Mr. Fix-It was a man who prided himself on maintaining an iron discipline over his emotions. He had learned at a tender age never to let his emotions surface for the world to take advantage of. “Let me tell you what you may not like to hear. The tenure extension will be carried out within the law and nothing can stop it. The press may yell all it wants against the plan but I do not think it will scuttle it. A year from now, those who are stridently opposed to the plan will realize their mistake.”
Vincent Okoye was speechless, not able to take in what he was hearing. “Please, please, save me that uppity stuff. I would, of course, imagine that the messianic complex of Mr. President is a common disease among African leaders.
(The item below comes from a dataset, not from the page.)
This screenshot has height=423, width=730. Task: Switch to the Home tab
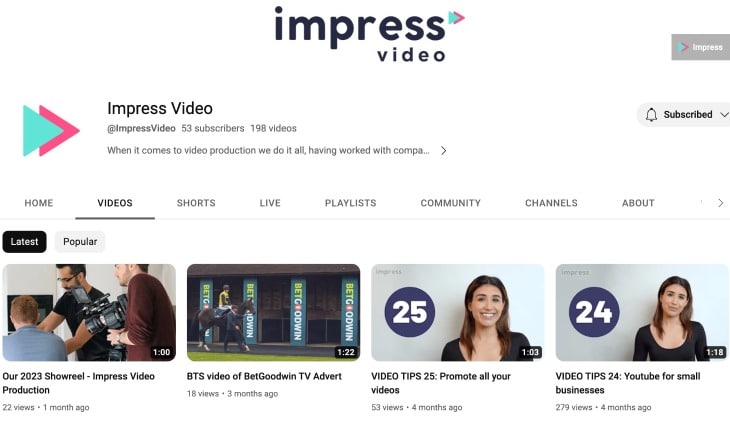pyautogui.click(x=39, y=203)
They always believe there are the only persons who understand what is wrong with their respective countries, and the only ones who have the answer. Nothing can be more arrogant or is there?”
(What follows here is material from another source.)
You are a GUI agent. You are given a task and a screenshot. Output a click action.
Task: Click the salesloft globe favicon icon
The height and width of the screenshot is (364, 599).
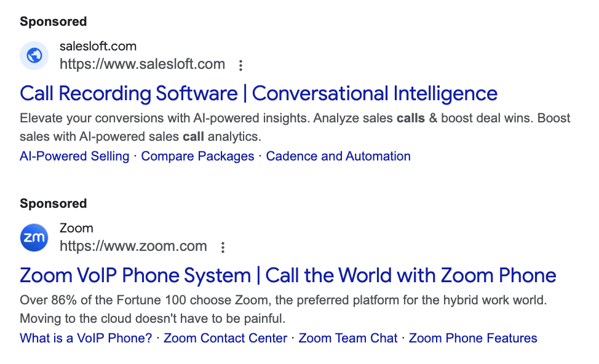pyautogui.click(x=34, y=56)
“That is not what I’m saying…”
“But that is what you imply,” he interjected.
“Well, let me explain myself.”
“Please do.”
“You will agree with me that the Nigerian situation is quite a critical one. The economy is in the intensive care unit. The slightest mistake in attending to it can lead to a collapse altogether. Those who really care for the survival of this nation considered all these when they advised that the president’s term in office be constitutionally extended to enable him put the ailing comatose economy at least in stable condition before he quits.”
“Come on, I hope you are not suggesting that the president must be personally be there to implement every policy he authored?” Vincent Okoye asked.
“Not necessarily. Just that we are in a particular situation. The radical reforms introduced by Mr. President need careful nurturing and he is the best person to do so.”
“Don’t you think that a president’s job is never completely done? And that this is why, every president must strive to build strong institutions to protect good policies from being arbitrarily upturned.”
“That is right but it is not exactly the same in this circumstance.”
“Well, if you must hear this, let me say that the bid of the president to extend his tenure by all means is in itself an admission of failure of this administration. If after eight years, the president cannot trust his successor to carry through whatever good policies he may be leaving behind, then it shows that he was unable to build the right institutional framework to sustain such policies. This is to say nothing of grooming the right kind of person as possible successor.”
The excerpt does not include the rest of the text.